The fatal flaw in the guidance given in that post is that it assumes the best solutions are going to come from the top down, despite a good amount of evidence those programs don’t work, either because they fail to address actual issues or people drop out. In fact, it seems many of the problems currently facing the workforce stem from the fact that for the last 20 years companies have failed to invest in the kind of training and education of their employees.

A recent story on the MIT Technology Review says managers are going to have to start spending some time training their employees in order to retain a set of skilled workers, particularly when it comes to making sure they know how to work with artificial intelligence and automation. But it also points out that many training programs are available only to a limited number of employees who qualify or who have the kind of time necessary.

What might be more useful is simply encouraging employees to seek out their own continued education and certification programs. Instead of trying to plug a whole company’s worth of square pegs into the same mandated round hole, let everyone do what they feel is best for them and their careers.

If they want to take a class at the local community college, let them and adjust their work schedule to accommodate that. If they want to do something online through Khan Academy or HubSpot or SkillShare or LinkedIn, let them and make it clear they can do so during the work day without penalty.

A number of recent studies show people, particularly the younger set, are taking jobs not so much because of the work but because of the experiences they might have and the skills they may pick up, all of which help them be more productive in this and future positions. They leave jobs when it’s clear their ability to learn more or apply what they’ve learned has stagnated.

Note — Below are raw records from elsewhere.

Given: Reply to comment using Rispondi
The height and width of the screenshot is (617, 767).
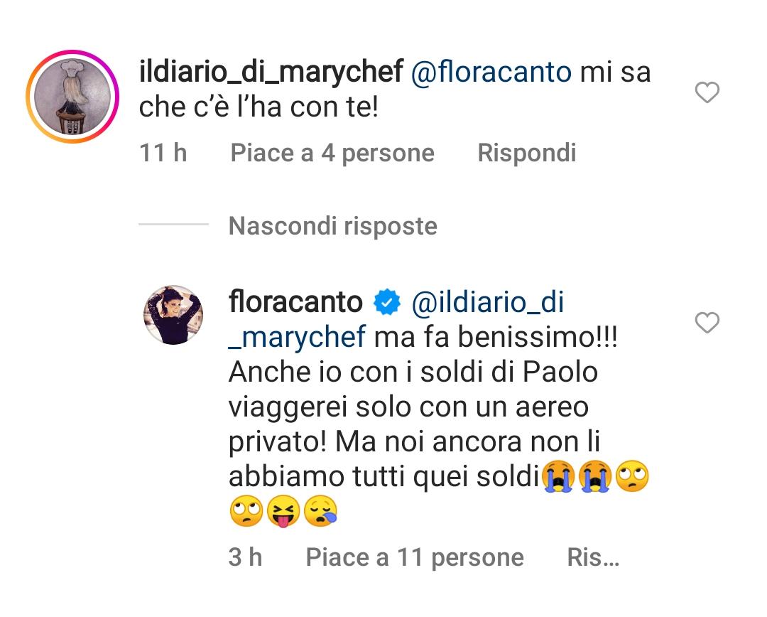Looking at the screenshot, I should [x=528, y=152].
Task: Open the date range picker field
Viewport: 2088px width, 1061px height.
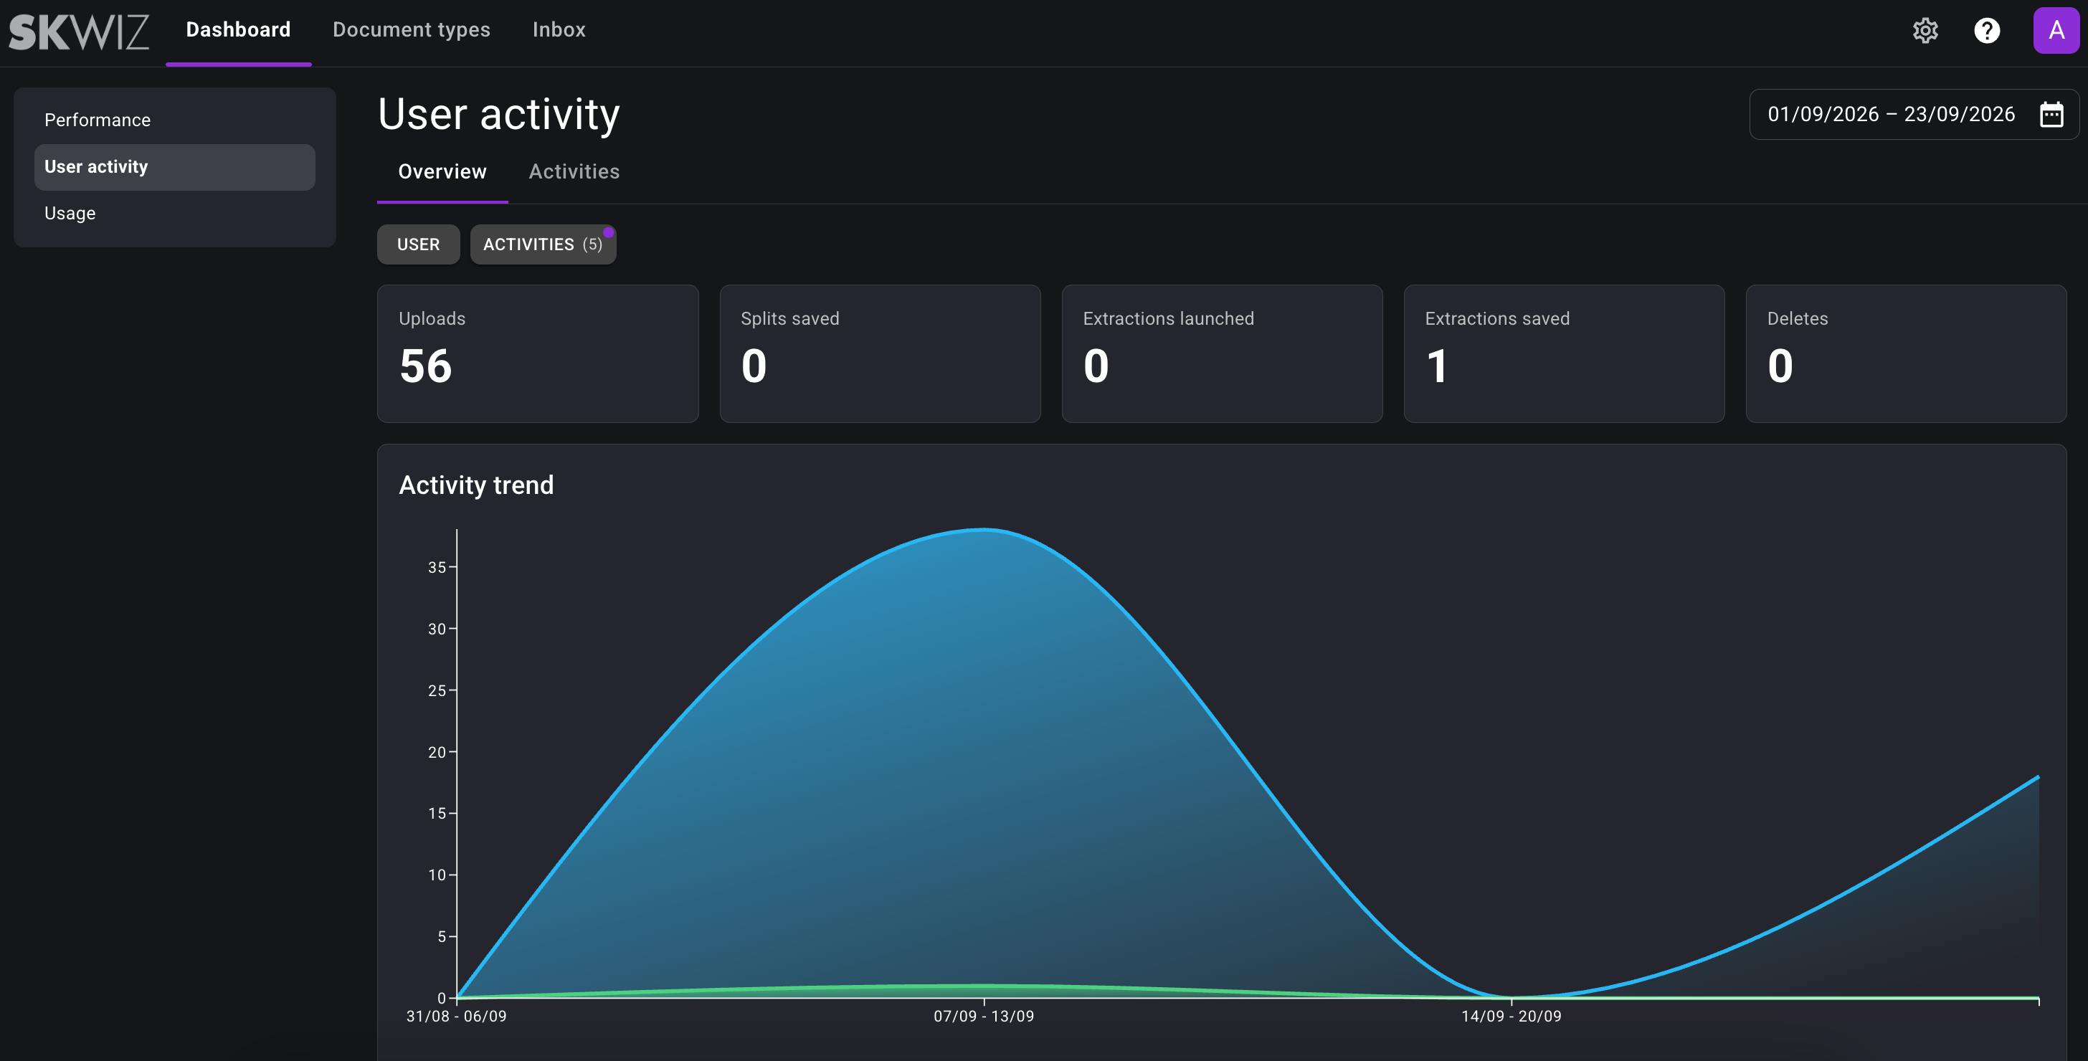Action: [1914, 114]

Instead of trying to create new corporate program that only a small percentage of workers – usually those who already enjoy some form of cultural advantage like wealth – will qualify for or be able to participate in, simply open the doors to whatever option the employee would like to use and can make a decent case for.

The company can still vet the options and make sure they are applicable, but the onus is off to create a one-size-fits-none solution. And because the employer hasn’t invested significant dollars of them own in a curriculum, infrastructure and so on you bypass the “if we train them and they leave we’ve wasted our money” argument frequently used to justify the lack of educational and training programs.